Но, вобрав все это в свой багаж, Астафьев решительно идет дальше, проделывая огромную работу обновления русского литературного языка, изрядно законсервированного социалистическим реализмом и частоколом из ревнителей академиза в лице армии редакторов, корректоров, критиков, внутренних рецензентов и цензоров советского времени — но с присущей ему дерзостью Астафьев пробивает эти частоколы; чтобы оживить академическую омертвелость русского литературного языка, он смело смешивает его с деревенскими и городскими речениями, с диалектизмами, с жаргонными и ненормативными словечками, с грубым и шершавым нынешним, просторечным, уличным языком, который слышит вокруг и вбирает в себя, как губка, а иногда и сам бесстрашно конструирует словечки по образу и подобию слышанных, и в результате создает собственный литературный стиль, не сравнимый ни с чьим другим, полный обаяния и особенной, ему только присущей тональности. Его язык — естественен, как дыхание.

◆ **Предоставленные материалы**
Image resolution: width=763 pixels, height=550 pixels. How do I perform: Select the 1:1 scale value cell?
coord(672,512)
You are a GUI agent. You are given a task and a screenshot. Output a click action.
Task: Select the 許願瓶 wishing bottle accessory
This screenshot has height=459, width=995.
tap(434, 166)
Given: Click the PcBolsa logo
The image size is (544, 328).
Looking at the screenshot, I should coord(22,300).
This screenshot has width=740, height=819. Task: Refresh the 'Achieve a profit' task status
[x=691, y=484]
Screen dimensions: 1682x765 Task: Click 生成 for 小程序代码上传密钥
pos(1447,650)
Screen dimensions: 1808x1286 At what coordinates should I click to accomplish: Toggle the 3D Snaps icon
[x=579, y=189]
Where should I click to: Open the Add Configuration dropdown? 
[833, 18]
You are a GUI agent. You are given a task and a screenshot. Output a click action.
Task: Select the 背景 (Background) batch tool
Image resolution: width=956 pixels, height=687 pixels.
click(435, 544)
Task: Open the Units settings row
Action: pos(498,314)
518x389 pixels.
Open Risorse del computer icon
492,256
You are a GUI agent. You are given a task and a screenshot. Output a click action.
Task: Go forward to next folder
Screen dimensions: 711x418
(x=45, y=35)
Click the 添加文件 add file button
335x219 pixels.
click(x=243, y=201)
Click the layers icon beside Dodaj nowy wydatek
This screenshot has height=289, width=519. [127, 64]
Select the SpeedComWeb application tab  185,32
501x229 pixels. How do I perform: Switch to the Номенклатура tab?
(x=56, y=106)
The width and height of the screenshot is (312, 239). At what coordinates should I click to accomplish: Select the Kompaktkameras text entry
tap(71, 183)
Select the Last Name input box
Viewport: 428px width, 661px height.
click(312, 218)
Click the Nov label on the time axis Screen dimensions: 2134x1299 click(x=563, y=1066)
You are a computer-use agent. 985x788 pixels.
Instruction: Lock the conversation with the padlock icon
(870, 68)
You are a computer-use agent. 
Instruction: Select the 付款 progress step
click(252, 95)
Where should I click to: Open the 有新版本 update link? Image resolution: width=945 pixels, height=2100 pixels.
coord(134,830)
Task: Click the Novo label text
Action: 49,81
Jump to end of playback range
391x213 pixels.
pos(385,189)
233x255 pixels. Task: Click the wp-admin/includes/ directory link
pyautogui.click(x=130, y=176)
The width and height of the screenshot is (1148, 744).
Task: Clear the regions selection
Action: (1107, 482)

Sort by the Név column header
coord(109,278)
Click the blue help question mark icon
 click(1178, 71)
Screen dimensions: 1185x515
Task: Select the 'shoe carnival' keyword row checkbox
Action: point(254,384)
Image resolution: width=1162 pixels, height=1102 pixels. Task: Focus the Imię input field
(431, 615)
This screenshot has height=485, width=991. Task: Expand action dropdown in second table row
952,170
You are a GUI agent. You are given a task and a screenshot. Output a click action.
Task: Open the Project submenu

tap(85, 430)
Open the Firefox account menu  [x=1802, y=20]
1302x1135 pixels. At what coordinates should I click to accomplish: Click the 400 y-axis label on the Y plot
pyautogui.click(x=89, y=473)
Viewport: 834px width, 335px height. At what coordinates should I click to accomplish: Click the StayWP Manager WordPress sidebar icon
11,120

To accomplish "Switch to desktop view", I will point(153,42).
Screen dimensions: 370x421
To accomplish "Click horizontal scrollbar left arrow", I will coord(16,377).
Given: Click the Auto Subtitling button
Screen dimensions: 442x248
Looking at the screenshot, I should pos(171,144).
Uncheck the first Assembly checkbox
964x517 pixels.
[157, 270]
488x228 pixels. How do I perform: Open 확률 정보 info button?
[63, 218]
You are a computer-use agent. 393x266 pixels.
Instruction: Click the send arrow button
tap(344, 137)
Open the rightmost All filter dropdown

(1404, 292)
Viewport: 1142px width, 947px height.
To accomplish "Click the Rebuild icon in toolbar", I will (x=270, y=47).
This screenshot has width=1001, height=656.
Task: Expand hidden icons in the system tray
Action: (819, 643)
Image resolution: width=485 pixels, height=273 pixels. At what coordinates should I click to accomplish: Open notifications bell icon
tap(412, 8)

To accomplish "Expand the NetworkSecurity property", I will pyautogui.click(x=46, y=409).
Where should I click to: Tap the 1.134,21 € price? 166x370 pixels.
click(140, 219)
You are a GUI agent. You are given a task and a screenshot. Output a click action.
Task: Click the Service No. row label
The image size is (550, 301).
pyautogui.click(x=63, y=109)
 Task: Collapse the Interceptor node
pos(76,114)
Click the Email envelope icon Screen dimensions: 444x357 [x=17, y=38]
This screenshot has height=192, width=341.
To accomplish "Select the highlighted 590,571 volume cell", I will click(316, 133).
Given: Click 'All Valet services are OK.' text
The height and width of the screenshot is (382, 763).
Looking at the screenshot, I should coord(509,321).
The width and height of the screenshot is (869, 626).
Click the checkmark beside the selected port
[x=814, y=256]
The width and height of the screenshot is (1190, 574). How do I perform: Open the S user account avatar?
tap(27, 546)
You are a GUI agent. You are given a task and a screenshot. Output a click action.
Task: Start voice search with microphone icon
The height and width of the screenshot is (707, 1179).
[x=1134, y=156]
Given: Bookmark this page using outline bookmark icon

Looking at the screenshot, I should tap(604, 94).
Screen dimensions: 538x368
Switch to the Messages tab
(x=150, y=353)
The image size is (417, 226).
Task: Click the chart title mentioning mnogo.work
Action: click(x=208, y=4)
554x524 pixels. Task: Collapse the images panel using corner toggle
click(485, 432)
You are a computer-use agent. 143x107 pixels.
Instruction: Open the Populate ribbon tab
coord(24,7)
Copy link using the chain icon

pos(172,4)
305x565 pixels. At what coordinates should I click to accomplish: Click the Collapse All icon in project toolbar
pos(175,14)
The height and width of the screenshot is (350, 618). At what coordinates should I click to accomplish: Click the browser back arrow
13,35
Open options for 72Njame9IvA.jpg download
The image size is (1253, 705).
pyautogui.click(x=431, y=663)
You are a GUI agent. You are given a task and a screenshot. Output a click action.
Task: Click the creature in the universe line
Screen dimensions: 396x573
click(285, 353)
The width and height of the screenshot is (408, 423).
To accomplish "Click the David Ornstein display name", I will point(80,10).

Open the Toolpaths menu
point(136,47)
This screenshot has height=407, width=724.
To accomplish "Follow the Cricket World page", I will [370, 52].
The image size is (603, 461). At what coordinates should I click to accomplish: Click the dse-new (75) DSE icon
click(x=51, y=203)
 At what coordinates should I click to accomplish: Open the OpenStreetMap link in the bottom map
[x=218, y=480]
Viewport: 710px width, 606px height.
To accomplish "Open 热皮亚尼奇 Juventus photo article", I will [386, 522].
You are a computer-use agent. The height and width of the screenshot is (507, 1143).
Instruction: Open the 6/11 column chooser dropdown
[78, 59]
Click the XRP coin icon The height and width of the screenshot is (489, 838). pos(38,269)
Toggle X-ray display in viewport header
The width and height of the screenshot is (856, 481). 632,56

◆ **Суть задания**
Перепишите целиком фрагмент о языке Астафьева, сохранив каждое слово и каждый знак препинания.

◆ **Ответ**
Но, вобрав все это в свой багаж, Астафьев решительно идет дальше, проделывая огромную работу обновления русского литературного языка, изрядно законсервированного социалистическим реализмом и частоколом из ревнителей академиза в лице армии редакторов, корректоров, критиков, внутренних рецензентов и цензоров советского времени — но с присущей ему дерзостью Астафьев пробивает эти частоколы; чтобы оживить академическую омертвелость русского литературного языка, он смело смешивает его с деревенскими и городскими речениями, с диалектизмами, с жаргонными и ненормативными словечками, с грубым и шершавым нынешним, просторечным, уличным языком, который слышит вокруг и вбирает в себя, как губка, а иногда и сам бесстрашно конструирует словечки по образу и подобию слышанных, и в результате создает собственный литературный стиль, не сравнимый ни с чьим другим, полный обаяния и особенной, ему только присущей тональности. Его язык — естественен, как дыхание.